Just a few weeks after a high profile, months-long corruption case drew to a close in Brazil, another big one popped out of the woodwork. On Wednesday, a group of Brazilian government officials were charged with taking cash in return for jobs and other political favors. While the new case does not match the scope of the recent mensalão (large monthly payment) case, it again features officials from the Worker’s Party, the party professing undying love for the poor and the party of current President Dilma Rousseff and her predecessor Luis Inácio Lula de Silva.
But if the mensalão was notable for being the first to put officials in jail, this case is remarkable because of who initiated the charges: the police. In Brazil, the first evidence of corruption has generally come from television exposés, but not this time, as the Wall Street Journal reports:
But the latest case followed a more institutional path, coming in the form of official charges brought by the Federal Police as result of an investigation.
Indeed, the Federal Police, Brazil’s version of the U.S. Federal Bureau of Investigation, has become increasingly proficient in using wire taps and other techniques to make corruption cases in recent years, gaining public trust in a country where skepticism about police is generally high.
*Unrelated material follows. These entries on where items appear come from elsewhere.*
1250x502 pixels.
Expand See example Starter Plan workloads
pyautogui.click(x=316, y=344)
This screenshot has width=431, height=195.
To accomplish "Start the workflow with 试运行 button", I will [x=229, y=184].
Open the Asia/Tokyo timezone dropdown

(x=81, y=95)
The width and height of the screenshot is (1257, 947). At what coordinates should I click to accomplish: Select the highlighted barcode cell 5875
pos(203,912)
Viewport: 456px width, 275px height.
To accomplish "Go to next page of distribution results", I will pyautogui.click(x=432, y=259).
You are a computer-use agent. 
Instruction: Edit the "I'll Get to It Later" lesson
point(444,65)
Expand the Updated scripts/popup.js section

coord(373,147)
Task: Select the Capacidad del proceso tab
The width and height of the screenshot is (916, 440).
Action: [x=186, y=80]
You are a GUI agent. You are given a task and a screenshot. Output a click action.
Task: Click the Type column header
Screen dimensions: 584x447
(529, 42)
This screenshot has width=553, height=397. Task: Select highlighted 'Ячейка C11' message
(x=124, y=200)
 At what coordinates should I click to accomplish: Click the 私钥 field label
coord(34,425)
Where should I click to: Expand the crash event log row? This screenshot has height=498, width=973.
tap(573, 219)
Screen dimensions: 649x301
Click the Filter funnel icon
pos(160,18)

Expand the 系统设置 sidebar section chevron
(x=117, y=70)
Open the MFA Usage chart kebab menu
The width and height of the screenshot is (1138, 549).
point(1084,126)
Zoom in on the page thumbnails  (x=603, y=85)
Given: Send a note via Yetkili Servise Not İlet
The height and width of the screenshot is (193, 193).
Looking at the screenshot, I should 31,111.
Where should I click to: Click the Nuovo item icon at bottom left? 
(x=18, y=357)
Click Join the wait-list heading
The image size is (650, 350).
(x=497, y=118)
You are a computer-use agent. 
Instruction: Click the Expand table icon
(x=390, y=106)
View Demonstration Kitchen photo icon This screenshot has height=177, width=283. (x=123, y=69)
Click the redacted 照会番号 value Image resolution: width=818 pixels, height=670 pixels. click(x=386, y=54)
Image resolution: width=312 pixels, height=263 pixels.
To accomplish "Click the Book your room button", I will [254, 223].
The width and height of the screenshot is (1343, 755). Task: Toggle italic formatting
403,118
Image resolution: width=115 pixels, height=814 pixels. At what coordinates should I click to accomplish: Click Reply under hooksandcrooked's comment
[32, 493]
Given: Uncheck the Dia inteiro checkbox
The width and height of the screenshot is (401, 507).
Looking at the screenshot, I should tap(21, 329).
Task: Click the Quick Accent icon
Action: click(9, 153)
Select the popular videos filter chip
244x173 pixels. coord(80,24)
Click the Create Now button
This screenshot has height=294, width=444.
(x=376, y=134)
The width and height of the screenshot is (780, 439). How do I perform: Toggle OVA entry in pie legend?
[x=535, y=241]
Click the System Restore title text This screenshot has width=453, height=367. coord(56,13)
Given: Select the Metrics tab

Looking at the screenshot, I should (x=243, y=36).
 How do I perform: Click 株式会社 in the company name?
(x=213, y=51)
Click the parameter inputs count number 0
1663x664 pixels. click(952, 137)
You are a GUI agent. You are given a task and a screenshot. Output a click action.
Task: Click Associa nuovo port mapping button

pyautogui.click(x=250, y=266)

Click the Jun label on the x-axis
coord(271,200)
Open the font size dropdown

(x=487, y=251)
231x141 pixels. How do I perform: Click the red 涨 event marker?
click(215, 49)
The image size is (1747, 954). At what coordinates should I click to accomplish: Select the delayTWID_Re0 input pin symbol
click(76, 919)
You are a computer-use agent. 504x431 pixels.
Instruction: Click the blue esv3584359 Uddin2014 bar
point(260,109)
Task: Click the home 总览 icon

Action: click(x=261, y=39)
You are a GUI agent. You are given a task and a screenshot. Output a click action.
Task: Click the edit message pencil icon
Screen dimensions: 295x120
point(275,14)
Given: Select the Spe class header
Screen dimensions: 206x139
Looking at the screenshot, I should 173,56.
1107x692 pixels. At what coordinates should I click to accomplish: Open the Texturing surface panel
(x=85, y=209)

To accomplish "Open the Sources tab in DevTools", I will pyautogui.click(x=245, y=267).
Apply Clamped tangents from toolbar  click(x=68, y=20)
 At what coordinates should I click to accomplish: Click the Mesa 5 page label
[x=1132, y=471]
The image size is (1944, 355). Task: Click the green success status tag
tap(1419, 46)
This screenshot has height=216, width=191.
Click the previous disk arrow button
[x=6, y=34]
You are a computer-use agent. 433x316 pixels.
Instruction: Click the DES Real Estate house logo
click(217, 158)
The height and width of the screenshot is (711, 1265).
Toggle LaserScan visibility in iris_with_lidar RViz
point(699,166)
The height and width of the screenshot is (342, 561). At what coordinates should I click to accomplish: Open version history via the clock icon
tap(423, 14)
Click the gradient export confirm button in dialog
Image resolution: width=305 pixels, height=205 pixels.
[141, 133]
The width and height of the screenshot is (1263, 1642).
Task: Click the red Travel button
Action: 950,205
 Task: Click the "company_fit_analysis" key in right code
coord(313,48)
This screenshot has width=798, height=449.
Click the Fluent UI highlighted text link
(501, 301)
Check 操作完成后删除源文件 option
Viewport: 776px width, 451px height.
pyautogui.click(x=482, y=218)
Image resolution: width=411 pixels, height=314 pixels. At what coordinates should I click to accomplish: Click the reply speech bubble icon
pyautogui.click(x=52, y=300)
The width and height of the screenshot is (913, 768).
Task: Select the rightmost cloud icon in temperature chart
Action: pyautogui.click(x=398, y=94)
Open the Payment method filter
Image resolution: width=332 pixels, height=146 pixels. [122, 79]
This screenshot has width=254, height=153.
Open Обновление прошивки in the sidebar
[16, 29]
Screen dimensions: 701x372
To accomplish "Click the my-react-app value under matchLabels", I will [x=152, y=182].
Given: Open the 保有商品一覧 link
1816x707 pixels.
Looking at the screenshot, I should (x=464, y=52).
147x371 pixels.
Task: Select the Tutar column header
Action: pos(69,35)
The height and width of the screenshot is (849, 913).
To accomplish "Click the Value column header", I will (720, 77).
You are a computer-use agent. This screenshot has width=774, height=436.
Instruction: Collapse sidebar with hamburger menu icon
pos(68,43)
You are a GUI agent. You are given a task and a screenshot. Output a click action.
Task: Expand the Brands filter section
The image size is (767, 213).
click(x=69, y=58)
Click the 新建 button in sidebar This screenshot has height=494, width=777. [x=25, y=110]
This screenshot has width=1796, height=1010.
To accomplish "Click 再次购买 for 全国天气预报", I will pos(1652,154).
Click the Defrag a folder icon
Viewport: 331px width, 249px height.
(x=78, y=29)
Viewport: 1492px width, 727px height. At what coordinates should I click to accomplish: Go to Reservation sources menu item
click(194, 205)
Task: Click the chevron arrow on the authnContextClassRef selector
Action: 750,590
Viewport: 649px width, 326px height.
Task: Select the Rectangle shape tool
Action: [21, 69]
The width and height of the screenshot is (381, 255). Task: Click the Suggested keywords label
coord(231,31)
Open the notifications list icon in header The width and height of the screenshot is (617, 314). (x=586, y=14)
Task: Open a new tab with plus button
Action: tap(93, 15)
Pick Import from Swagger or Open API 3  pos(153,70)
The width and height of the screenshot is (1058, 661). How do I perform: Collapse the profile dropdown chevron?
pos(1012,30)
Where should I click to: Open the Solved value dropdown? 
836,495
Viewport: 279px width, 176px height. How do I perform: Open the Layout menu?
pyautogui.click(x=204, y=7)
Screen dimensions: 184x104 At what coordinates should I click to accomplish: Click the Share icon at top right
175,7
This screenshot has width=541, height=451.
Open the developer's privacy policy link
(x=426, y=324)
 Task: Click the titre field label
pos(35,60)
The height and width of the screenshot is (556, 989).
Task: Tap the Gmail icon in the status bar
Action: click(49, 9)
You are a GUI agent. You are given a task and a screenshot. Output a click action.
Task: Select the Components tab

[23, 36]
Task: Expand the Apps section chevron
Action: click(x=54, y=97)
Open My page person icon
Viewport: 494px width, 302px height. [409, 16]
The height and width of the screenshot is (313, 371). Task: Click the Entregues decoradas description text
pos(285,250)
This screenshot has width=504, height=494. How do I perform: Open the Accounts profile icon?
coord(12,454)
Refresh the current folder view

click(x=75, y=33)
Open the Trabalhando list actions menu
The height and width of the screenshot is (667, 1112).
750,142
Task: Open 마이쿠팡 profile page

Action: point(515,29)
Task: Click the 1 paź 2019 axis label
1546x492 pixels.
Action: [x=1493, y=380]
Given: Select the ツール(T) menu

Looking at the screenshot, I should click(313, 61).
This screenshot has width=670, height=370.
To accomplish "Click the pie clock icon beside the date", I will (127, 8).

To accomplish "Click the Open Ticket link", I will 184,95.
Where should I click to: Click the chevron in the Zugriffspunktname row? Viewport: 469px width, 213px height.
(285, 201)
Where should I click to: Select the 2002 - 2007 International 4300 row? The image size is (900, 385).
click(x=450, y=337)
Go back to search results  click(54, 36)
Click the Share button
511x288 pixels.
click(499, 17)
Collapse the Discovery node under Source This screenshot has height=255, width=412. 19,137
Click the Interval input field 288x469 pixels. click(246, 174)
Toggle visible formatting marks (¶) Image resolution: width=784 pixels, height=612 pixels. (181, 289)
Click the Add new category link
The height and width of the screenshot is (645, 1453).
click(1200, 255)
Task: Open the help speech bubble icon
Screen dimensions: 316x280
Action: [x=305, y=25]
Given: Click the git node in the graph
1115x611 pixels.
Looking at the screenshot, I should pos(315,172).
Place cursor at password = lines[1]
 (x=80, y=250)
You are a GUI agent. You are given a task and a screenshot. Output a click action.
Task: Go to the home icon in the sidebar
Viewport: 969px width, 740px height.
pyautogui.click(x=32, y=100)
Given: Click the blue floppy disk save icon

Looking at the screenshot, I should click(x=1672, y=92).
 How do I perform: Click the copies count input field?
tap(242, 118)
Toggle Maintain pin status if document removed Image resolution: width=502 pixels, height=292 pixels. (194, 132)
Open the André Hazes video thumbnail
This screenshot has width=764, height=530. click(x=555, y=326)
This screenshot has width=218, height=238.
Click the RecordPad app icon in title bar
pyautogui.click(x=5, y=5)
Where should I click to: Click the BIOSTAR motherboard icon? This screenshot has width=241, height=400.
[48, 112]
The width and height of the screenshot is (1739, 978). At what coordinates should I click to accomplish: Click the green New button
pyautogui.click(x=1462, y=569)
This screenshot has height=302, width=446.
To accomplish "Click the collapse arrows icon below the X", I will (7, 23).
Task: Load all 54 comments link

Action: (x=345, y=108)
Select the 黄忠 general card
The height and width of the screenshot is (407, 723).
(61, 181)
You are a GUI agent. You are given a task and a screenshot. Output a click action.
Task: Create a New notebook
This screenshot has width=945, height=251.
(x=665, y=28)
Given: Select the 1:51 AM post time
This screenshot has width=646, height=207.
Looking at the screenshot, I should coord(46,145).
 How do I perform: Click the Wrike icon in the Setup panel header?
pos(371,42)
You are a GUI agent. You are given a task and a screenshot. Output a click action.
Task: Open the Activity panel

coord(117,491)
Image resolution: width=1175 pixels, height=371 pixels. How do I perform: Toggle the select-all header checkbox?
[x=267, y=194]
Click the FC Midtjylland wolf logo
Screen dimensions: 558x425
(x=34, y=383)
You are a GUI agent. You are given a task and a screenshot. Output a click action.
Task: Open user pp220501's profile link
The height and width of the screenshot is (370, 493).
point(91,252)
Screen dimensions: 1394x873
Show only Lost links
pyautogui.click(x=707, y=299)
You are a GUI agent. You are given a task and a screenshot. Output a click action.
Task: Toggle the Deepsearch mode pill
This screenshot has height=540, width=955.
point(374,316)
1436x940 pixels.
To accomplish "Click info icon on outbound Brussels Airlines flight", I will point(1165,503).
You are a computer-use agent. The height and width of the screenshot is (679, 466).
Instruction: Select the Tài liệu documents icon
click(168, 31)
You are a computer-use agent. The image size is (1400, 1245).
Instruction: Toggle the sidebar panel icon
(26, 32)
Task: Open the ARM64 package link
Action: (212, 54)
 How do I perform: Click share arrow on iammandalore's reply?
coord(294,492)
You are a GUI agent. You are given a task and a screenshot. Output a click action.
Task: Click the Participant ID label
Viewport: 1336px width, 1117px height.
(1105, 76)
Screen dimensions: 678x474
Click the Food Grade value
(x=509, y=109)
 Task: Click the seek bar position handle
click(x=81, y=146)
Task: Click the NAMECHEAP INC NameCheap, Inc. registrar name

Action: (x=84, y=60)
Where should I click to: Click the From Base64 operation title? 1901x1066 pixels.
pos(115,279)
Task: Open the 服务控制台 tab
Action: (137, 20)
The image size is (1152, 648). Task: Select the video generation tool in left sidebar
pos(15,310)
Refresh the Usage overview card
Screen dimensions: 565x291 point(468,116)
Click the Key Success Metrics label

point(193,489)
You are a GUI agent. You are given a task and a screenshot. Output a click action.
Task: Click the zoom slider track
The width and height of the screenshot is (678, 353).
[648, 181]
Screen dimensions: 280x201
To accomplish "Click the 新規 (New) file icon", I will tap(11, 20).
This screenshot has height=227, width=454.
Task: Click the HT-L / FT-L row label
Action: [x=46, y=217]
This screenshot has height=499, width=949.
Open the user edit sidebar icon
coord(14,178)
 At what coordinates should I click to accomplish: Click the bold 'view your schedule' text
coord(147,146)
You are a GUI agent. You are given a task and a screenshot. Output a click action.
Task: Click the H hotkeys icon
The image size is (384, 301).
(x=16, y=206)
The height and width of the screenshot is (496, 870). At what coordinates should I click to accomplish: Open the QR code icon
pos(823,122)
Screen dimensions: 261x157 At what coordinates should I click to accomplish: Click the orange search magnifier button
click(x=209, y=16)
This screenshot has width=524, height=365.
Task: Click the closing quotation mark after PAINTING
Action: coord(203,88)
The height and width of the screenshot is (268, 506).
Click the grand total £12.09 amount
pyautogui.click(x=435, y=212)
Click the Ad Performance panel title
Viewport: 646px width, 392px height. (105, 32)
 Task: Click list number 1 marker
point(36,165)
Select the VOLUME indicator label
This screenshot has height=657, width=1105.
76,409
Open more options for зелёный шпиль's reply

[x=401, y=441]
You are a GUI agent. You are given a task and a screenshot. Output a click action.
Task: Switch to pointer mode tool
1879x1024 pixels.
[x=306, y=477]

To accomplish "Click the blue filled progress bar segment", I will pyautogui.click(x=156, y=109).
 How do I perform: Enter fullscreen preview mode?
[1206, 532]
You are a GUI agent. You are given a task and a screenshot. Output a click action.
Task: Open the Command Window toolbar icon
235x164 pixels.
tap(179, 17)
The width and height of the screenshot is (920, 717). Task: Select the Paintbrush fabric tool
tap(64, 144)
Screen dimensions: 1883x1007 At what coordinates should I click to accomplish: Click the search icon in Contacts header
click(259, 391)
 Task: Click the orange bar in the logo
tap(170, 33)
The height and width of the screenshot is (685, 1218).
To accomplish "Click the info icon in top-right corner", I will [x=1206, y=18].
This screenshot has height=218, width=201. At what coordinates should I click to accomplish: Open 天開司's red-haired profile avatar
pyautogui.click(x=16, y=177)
The fact that a whistleblower felt confident bringing such evidence to the Federal Police is a measure of the agency’s growing credibility as legitimate corruption fighters, political analysts said.
For supporters of President Rousseff, this new case is proof that the first was not a fluke, and that whatever problems exist in her party, Rousseff herself is working to change things and to eliminate entrenched corruption.
It will take more than a corruption case or two before centuries old traditions of corruption in Brazilian politics can really change. But despite all the problems, all the backsliding and all the legacy issues from the past, Brazil is moving forward and becoming a stronger and a more capable society. We can only wish that some of its neighbors would do the same thing.